In discussing “cause in fact,” Prosser notes the rule derived by courts commonly known as the “but for” or “sine qua non” rule; to-wit: “The defendant’s conduct is not a cause of the event, if the event would' have occurred without it.” (Prosser, Torts sec. 41, at 238-39 (4th ed. 1971).) Prosser notes further, however, that the “but for” test fails in one situation: if two causes concur to bring about an event, and either one of them, operating alone, would be sufficient to cause the identical result, some other test is needed. Thus, a broader rule than the “but for” test has been generally accepted; that is, “[t]he defendant’s conduct is a cause of the event if it was a material element and a substantial factor in bringing it about.” Prosser, Torts sec. 41, at 239-40 (4th ed. 1971).

“The law of probable cause holds that an injury which is the natural and probable consequence of an act of negligence is actionable and such an act is the proximate cause of the injury. The injury which could not have been foreseen or reasonably anticipated as the probable result of an act of negligence is not actionable, and such an act is either a remote cause, or no cause whatever of the injury.” Ney v. Yellow Cab Co. (1954), 2 Ill. 2d 74, 80.

Proximate cause is ordinarily a question of fact to be determined from all the attending circumstances, and it can only be a question of law when the facts are not only undisputed, but are also such that there can be no difference in the judgment of reasonable men as to the inferences to be drawn from them. Merlo v. Public Service Co. (1942), 381 Ill. 300, 318; Duncan v. Rzonca (1985), 133 Ill. App. 3d 184, 203.
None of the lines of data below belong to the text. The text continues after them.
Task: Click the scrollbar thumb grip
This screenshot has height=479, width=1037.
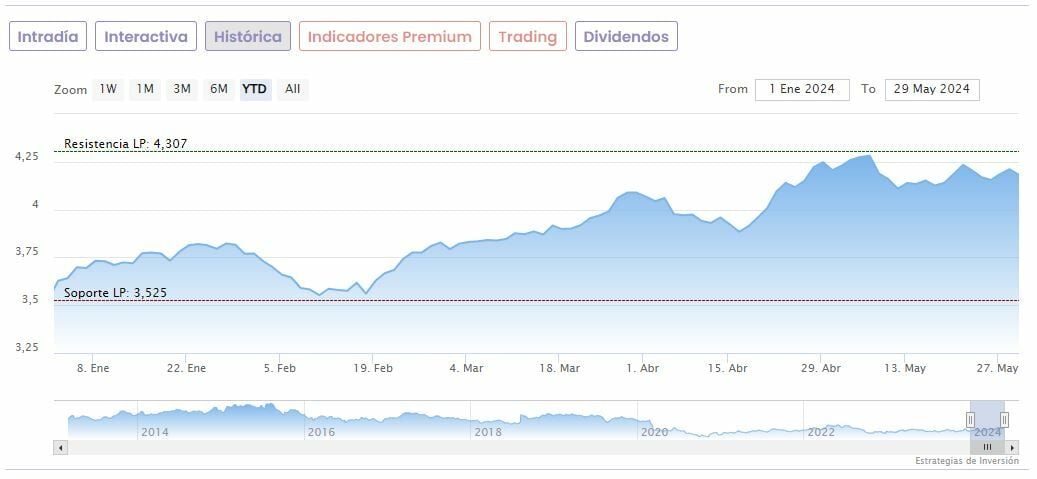Action: 987,447

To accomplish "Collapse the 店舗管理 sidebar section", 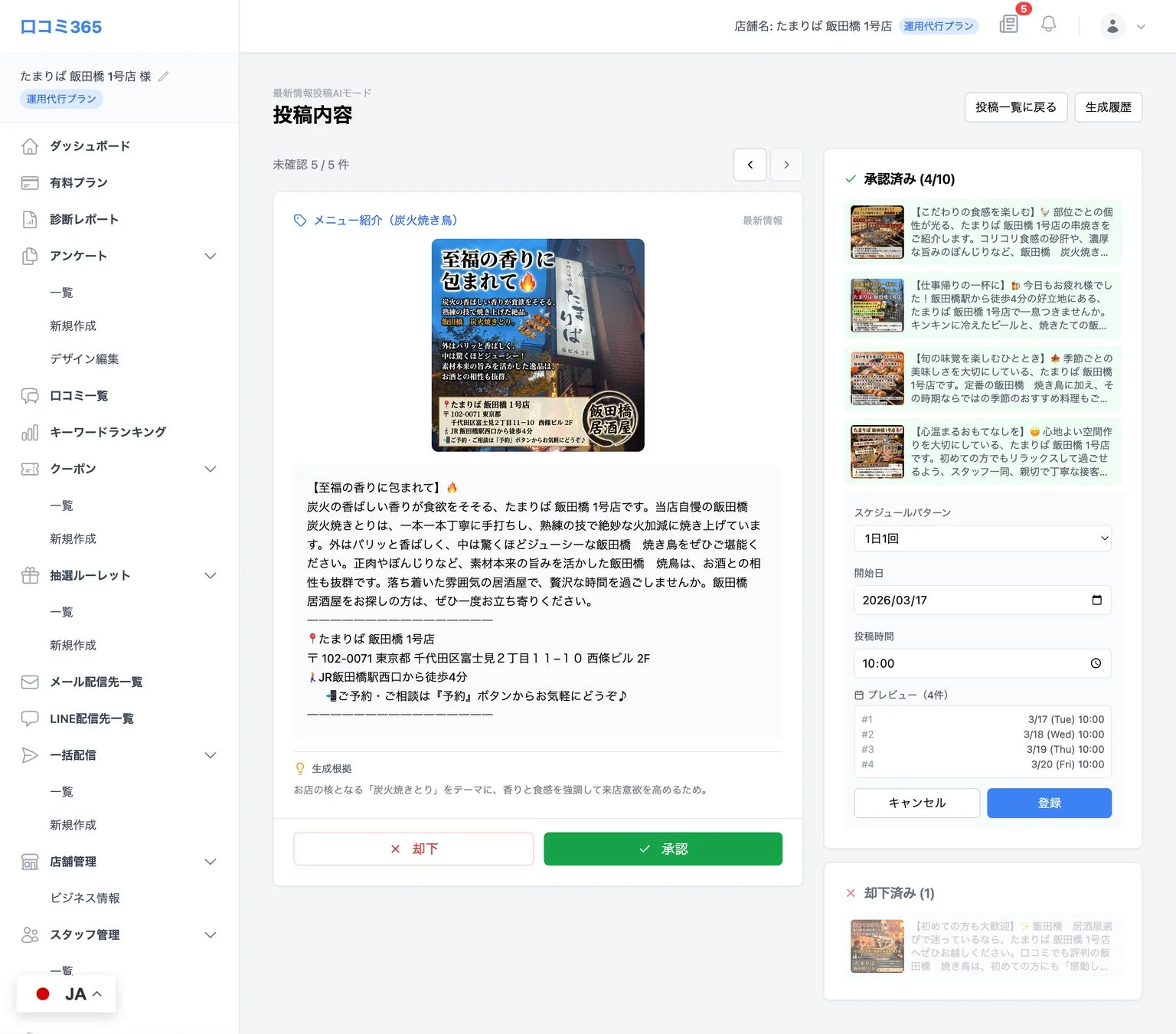I will coord(211,862).
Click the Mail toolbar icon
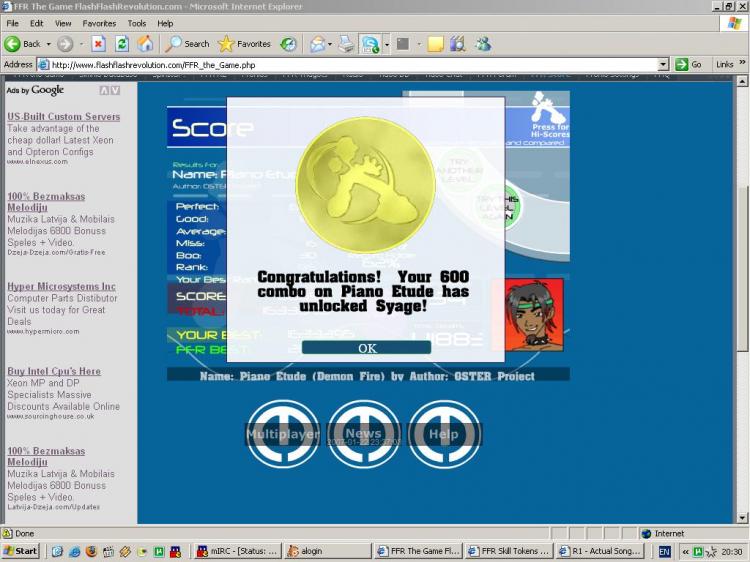This screenshot has height=562, width=750. pos(318,44)
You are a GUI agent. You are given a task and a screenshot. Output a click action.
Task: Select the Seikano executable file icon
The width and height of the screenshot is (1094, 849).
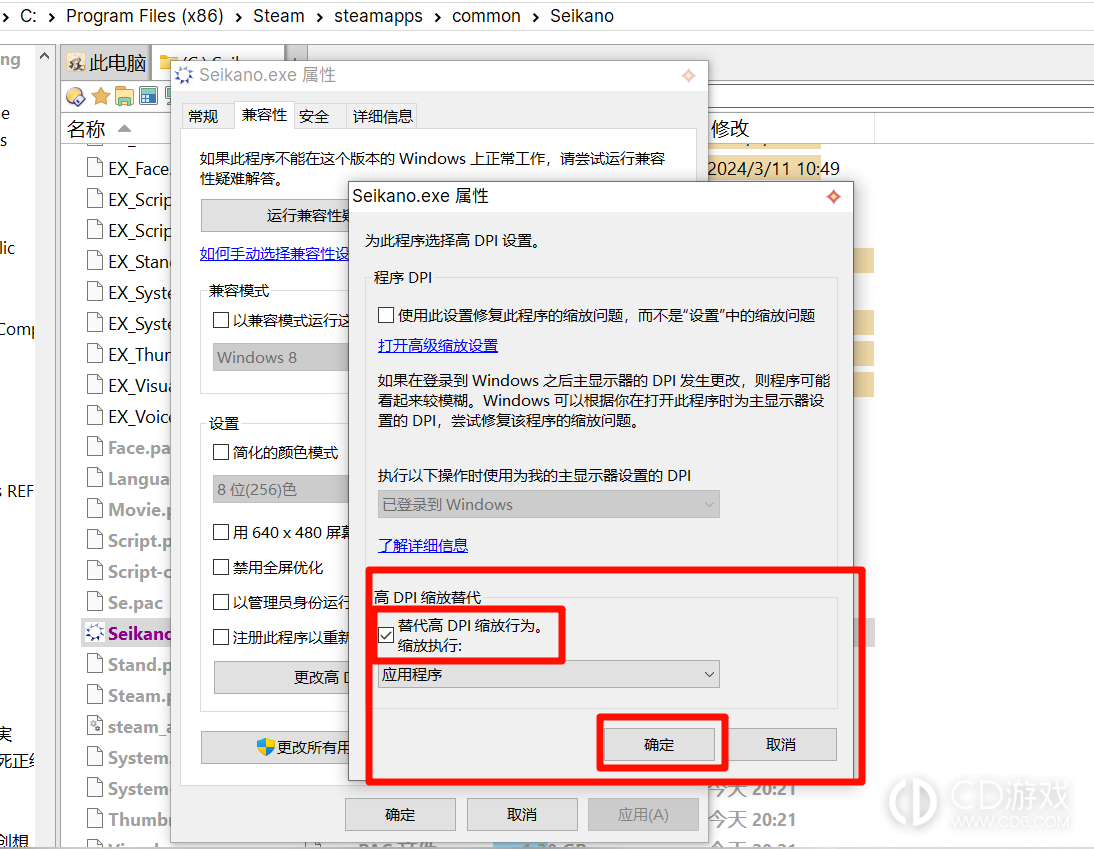pos(94,633)
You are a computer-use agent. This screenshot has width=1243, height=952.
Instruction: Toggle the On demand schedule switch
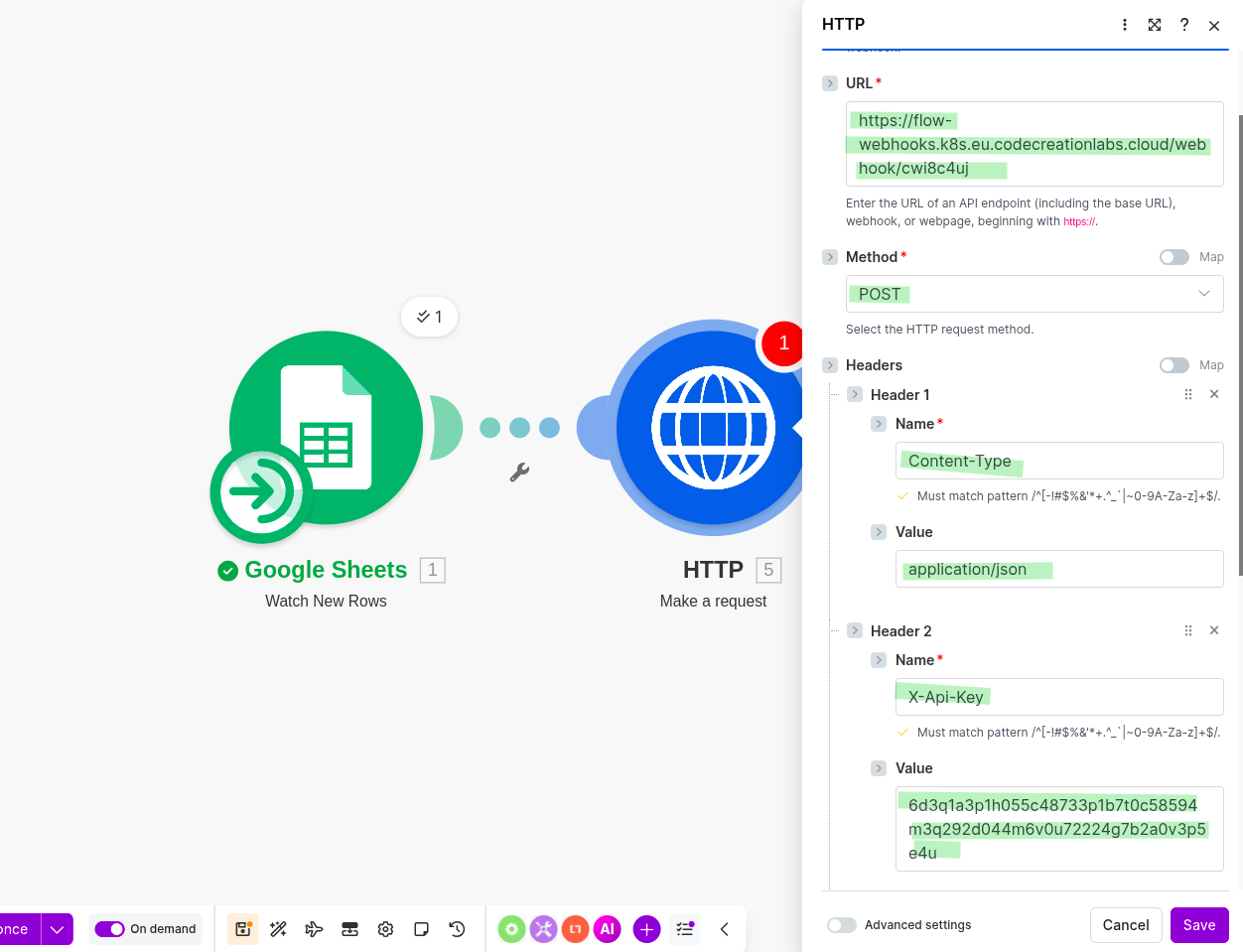click(x=109, y=929)
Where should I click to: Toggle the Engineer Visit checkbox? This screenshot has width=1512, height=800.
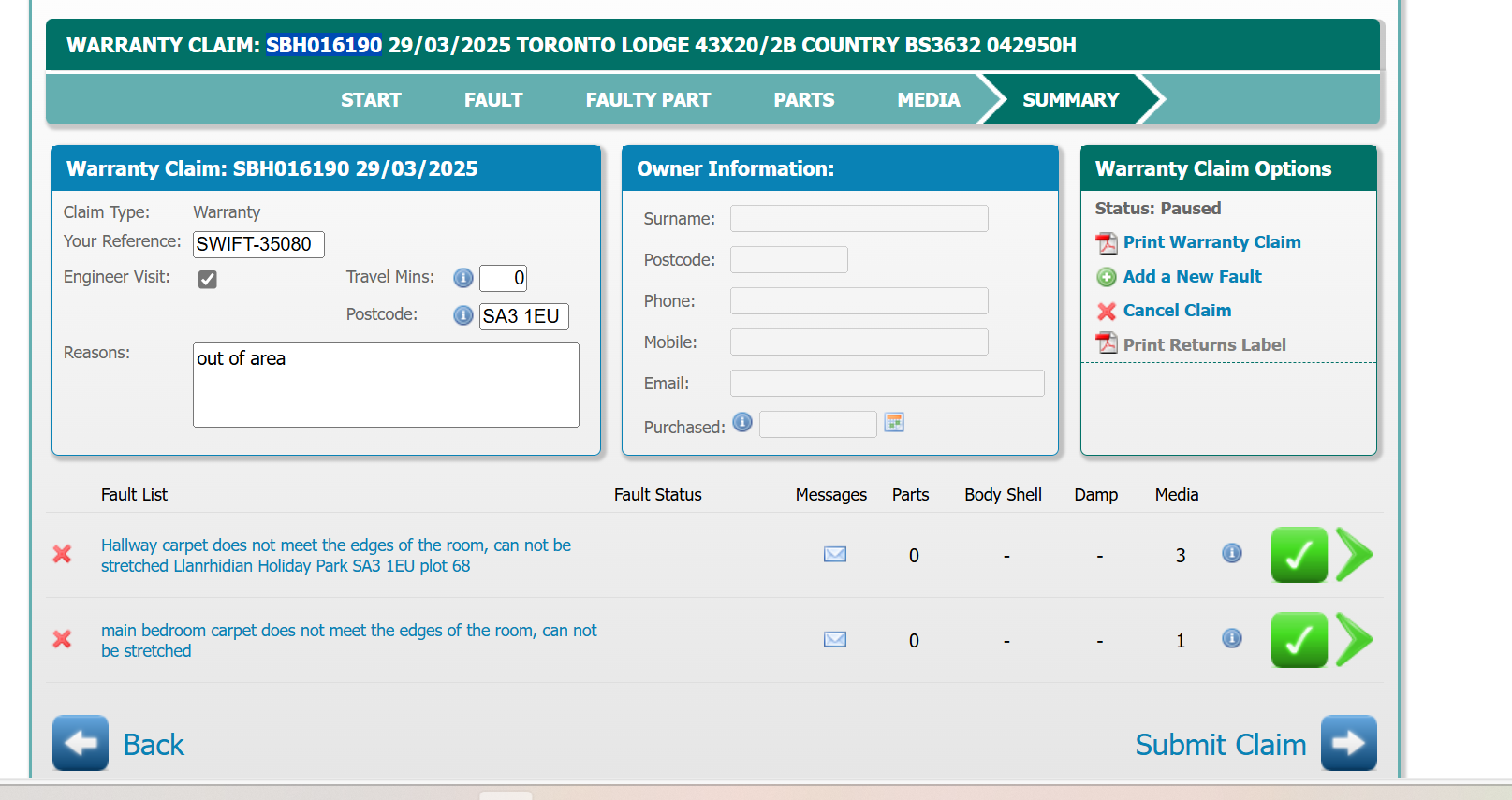point(208,279)
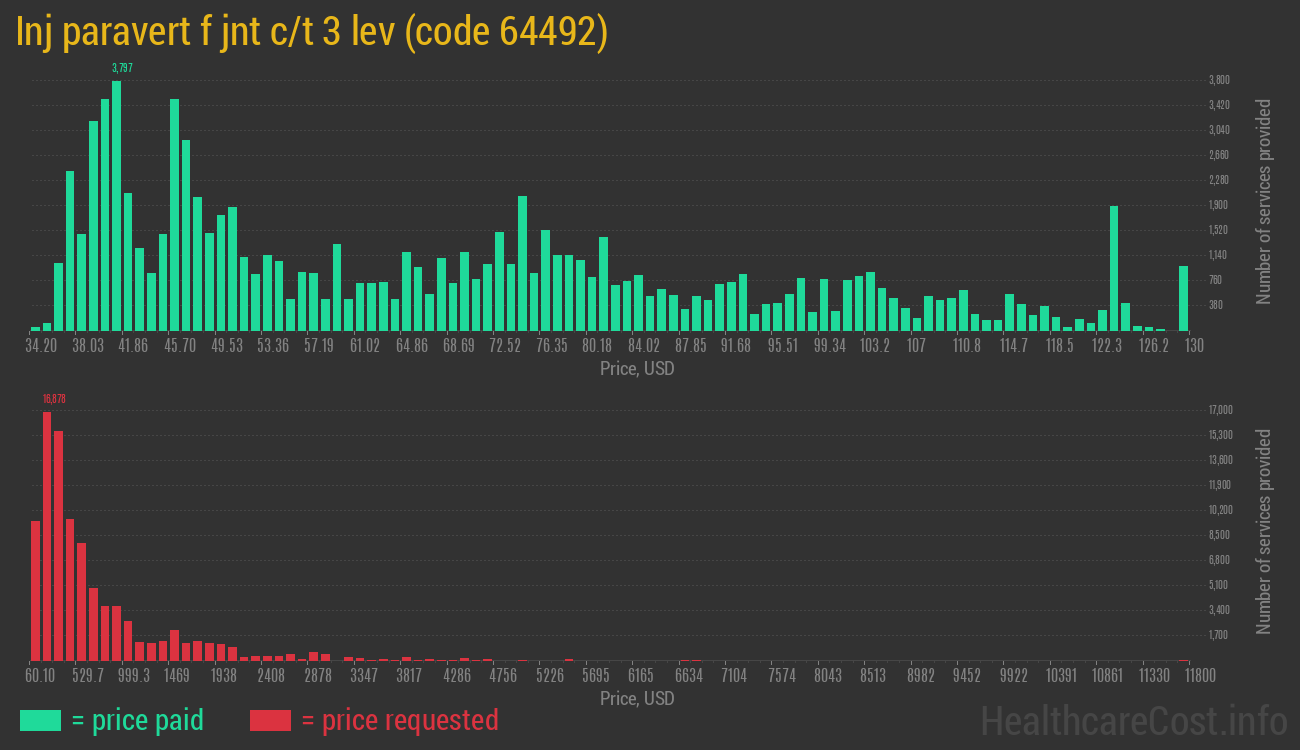Click the upper chart's 'Number of services provided' label
Viewport: 1300px width, 750px height.
pos(1264,201)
The facts underlying the attending circumstances here are not undisputed. What is “reasonably foreseeable” is judged by what was apparent to the defendant at the time of the complained-of conduct, rather than by what may appear through the existence of hind*581sight. (Morgan v. Dalton Management Co. (1983), 117 Ill. App. 3d 815.) In its answer to plaintiffs complaint, the district denied, inter alia, that it knew it was necessary for the plaintiff and other students alighting from the school bus at the place where they were required to deboard to cross the railroad tracks in order to reach their respective homes, although it admitted it knew where the students resided when they were deboarded. It denied it knew there was no sidewalk or other suitable crossing area which permitted pedestrians to safely cross the railroad tracks, and it denied that it required plaintiff to deboard at a place which it knew or should have known required her to cross an unreasonably dangerous railroad crossing in order to reach a place of safety.

The district’s denials raise issues of fact which prevent the issue of proximate cause from being decided as a matter of law on a motion for summary judgment. What was reasonably foreseeable to the district at the time it deboarded the plaintiff may only be ascertained from the facts surrounding the occurrence, and those facts are in contravention.

The judgment of the circuit court of Lake County is reversed, and the cause remanded for further proceedings.

Reversed and remanded.

NASH, P.J., and LINDBERG, J., concur.